There was a lot of Stainless-bashing in the 70s and 80s. I remember reading an article about Bo Randall talking about not liking Stainless because it was so hard on grinding wheels. Once the industry discovered belt grinders a lot of them changed their minds. It was a change, and you probably know how resistant to change some old codgers can be.

Here's the best argument I can think of: I work in a plant that cuts 52,000 lineal feet of paper a day, and we're a small plant. We use Stainless blades everywhere that I can think of, and we use a lot of Stainless in places where we are guiding paper over or around various things because of its abrasion resistance. The steels are all alloys that any knife guy would recognize as every-day cutlery steels.
 
I also believe that 60+ years ago times were simpler and the technology and research just wasn’t developed yet. But with the technology, research and knowledge of present times it has advanced by leaps and bounds and the powdered stainless steels are far above in performance and what it can do. In more recent time the traditional pocket knives have been dipping the toe into the new premium stainless steels but mostly they have been using the more affordable varieties for about 100 years now. So my personal opinion is that stainless is considered a traditional steel.

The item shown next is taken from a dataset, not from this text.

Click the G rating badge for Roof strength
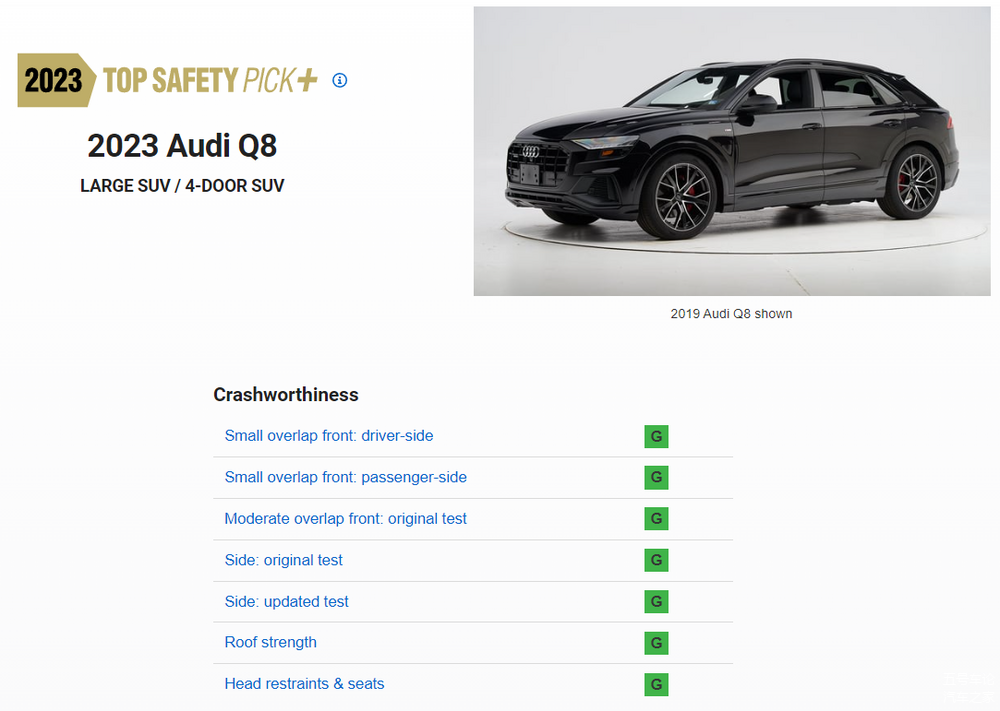 click(x=656, y=643)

Yes carbon steel is still useful and has the nostalgia, patina and in certain applications is necessary but it has a limit to how it can perform. For some people carbon steel it is sufficient and that’s good for them, I have nothing against their choice.
 
Convince me that I’m being ridiculous, and that stainless steel is just fine for a traditional pocket knife.

You're being ridiculous, and that stainless steel is just fine for a traditional pocket knife.
I think your confident delivery has convinced me 🤣:thumbsup:

Now I can be content with my old Camillus-made Buck 301, and save myself the $80 I was considering spending on a Case CV stockman…
 
I think your confident delivery has convinced me 🤣:thumbsup:

Now I can be content with my old Camillus-made Buck 301, and save myself the $80 I was considering spending on a Case CV stockman…
I've got a large CS (Case's current designation for carbon steel) Case Stockman and the dye job and jigging are beautiful - but the blades have play, the sheepsfoot rubs the main blade, the edges definitely weren't as refined as I like, the pull on the main clip blade is awfully light (for a big knife) and none of the blades are very snappy.

Sample group of one, so do with that info what you will, but on my example the type of steel used is, for me, of the least concern.

If they could resolve those issues, while I'd still prefer carbon, I'd take one in stainless.
 
What a strange question, it first appeared to me. But of course, it depends where and when your own starting point with knives commenced.

Personally, I cannot abide a carbon blade - I can smell it, and it makes me feel it’s dirty, and, the very last thing I’d use to cut up and eat an apple with, for example. There are many though, who are more than happy to use a heavily patina’d blade for cooking preparation and the like.

Even if I go back to when I was a kid, many years ago, kitchen knives were stainless and the ‘cheaper’ steels were used for garden tools etc.

For very many years, medical instruments have always been stainless steel, for obvious good reason.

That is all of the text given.